3. POLICY: It is VHA policy to provide Veterans and eligible individuals who report having experienced MST with free care for all physical and mental health conditions determined by their VA provider to be related to experiences of MST.
4. ACTION
a. Veterans Integrated Service Network (VISN) Director. The VISN Director is responsible for ensuring:
(1) Appointment of MST VISN-level Point of Contact (POC). Each VISN must have a designated MST VISN-level POC whose responsibilities are described in subparagraph 4b. The VISN MST POC needs to be a professional knowledgeable about mental health and informed about MST and treatment of its after-effects. This is a collateral position, but the MST POC needs to be given adequate protected time to fulfill the responsibilities of the role.

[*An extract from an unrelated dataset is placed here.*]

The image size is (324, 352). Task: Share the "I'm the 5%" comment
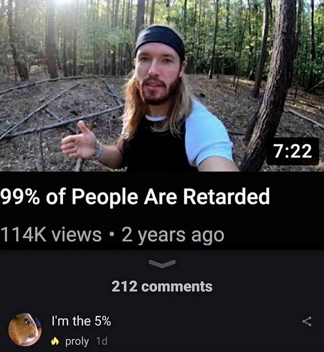coord(307,321)
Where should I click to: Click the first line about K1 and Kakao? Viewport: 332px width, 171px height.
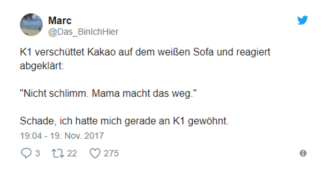coord(145,52)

(2) Access to Specialized Residential or Inpatient Care. Veterans and eligible individuals must have access to residential or inpatient programs able to provide specialized MST-related mental health care, when clinically needed, for conditions resulting from MST. VISNs or VA medical centers that do not have these programs need to develop Memoranda of Understanding with VISNs that do have these services. NOTE: At a national level there is a need to consider developing a number of these programs as national resources and to arrange processes for referral, discharge, and follow-up.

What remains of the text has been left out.